Calculation of sample size is based on a similar herbal drug study assessing the short-term efficacy of two types of Traditional Chinese herbal patches, Fufang Nanxing Zhitong Gao and Shangshi Jietong Gao [13]. We estimate that an absolute improvement of 10 in the WOMAC total score is likely to be the smallest clinically relevant difference for patients with KOA. We assume that the standard deviation of the total WOMAC score to be 18.2 at baseline. Based on these assumptions, we will require 79 patients in each group to have at least an 80 % power (β = 0.8) and to rule out a two-sided type I error of 5 % (α = 0.05). The number of patients actually provides less than 80 % power, assuming a withdrawal rate of 15 %. Therefore, we will recruit a total of 276 patients, 92 patients in each group.

Statistical analysis

The data will be collected and analyzed according to the intention-to-treat principle. An analysis of variance (ANOVA) or chi-square test will be used to compare baselines among patients. Efficacy analyses will be performed for both the intent-to-treat (ITT) population and the per-protocol (PP) population. The ITT population will consist of all randomized subjects who have been administered at least one treatment. In a PP analysis, only patients who complete the entire clinical trial according to the protocol are counted towards the final results. Primary outcome will be compared among groups; the extent and time pattern of rescue medication use in each randomized group will be reported: in considering comparison of the underlying outcomes of rescue medication use, we will assume the use varies with time and, to allow for dependence within patients, we will adopt a multilevel regression approach with rescue as a time-dependent covariate [14]. All statistical analyses will be performed using SAS 9.2 software.
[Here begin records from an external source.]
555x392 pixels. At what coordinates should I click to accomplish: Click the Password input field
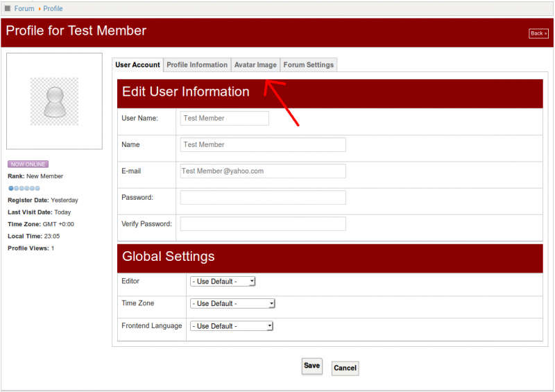click(x=263, y=198)
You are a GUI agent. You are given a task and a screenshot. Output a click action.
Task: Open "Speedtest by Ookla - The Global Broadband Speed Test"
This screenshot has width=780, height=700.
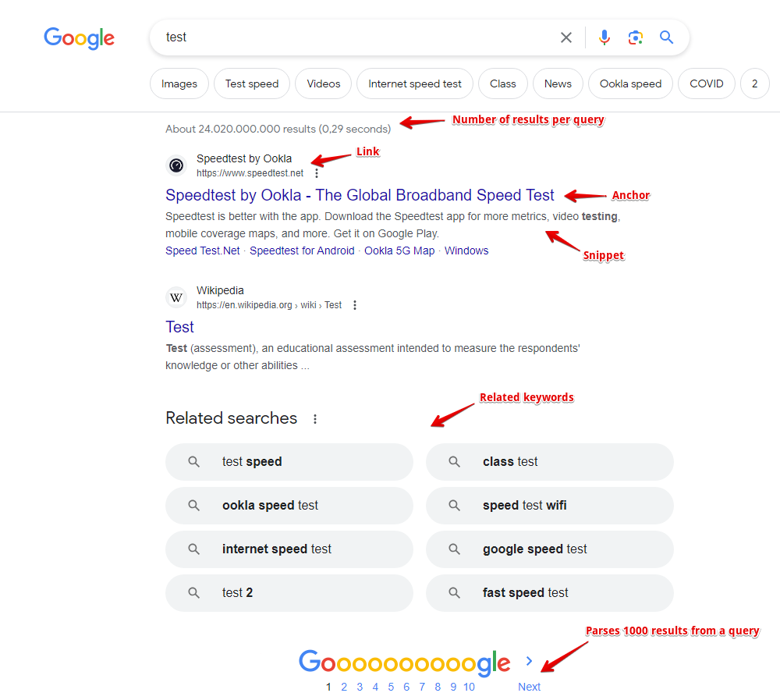pos(360,195)
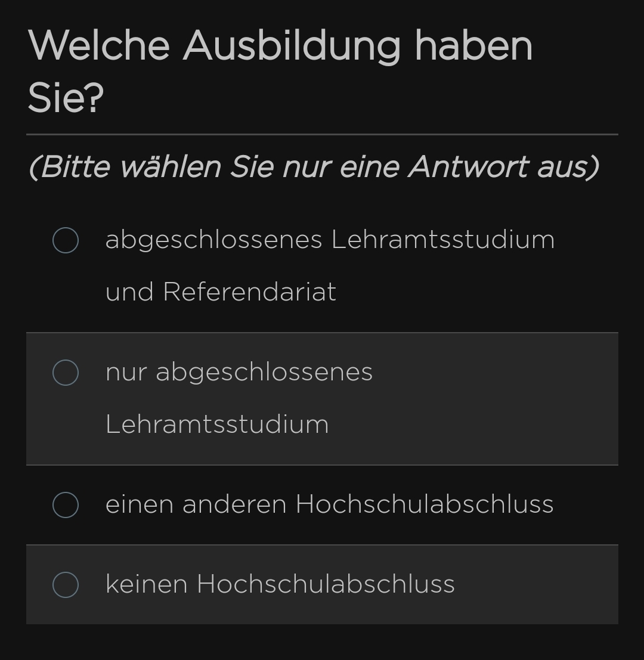The image size is (644, 660).
Task: Click 'abgeschlossenes Lehramtsstudium' line of first option
Action: tap(330, 240)
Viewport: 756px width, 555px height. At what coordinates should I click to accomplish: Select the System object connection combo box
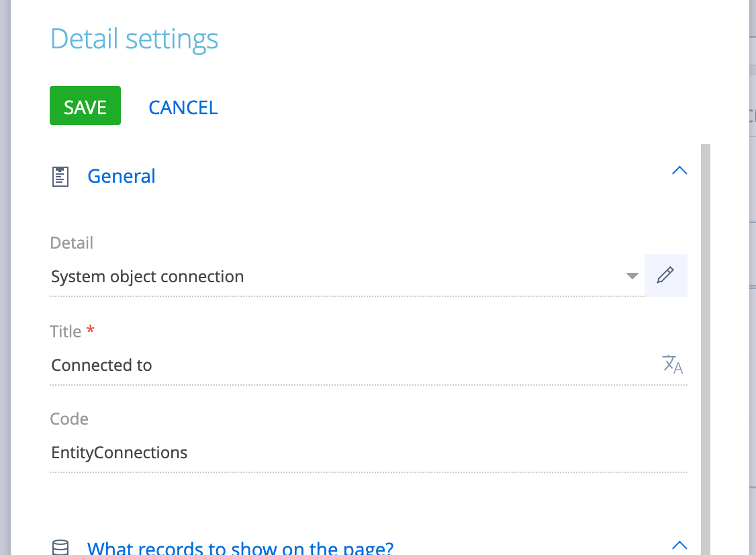tap(346, 277)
All statistical tests will be two-sided, and the level of significance will be set at 0.05.


This study will provide clinical evidence on the efficacy and safety of SST in treating KOA. Despite considerable research, there is no specific remedy for patients who suffer from OA. Various complementary and alternative medical treatments have been administered for OA in clinical practices [1517]. Some studies have reported the effectiveness of herbal medicine, which is the most popular form of complementary and alternative medical therapy for the treatment of OA [1821]. Insects have also been used globally as traditional medicines for centuries [22]. Several studies have shown that leeches have a remarkable effectiveness in treating osteoarthritis pain [2325]. As a Traditional Chinese Medicine (TCM) formula, SST, containing herbal medication and insects, has been demonstrated to be effective at activating blood circulation and assuaging pain in previous clinical observation. However, due to lack of objective evidence, a well-designed randomized controlled trial is needed to examine the efficacy and safety of SST for the symptomatic management of KOA.

Trial status

Recruitment will commence in February 2015, and the trial will schedule to end in February 2016.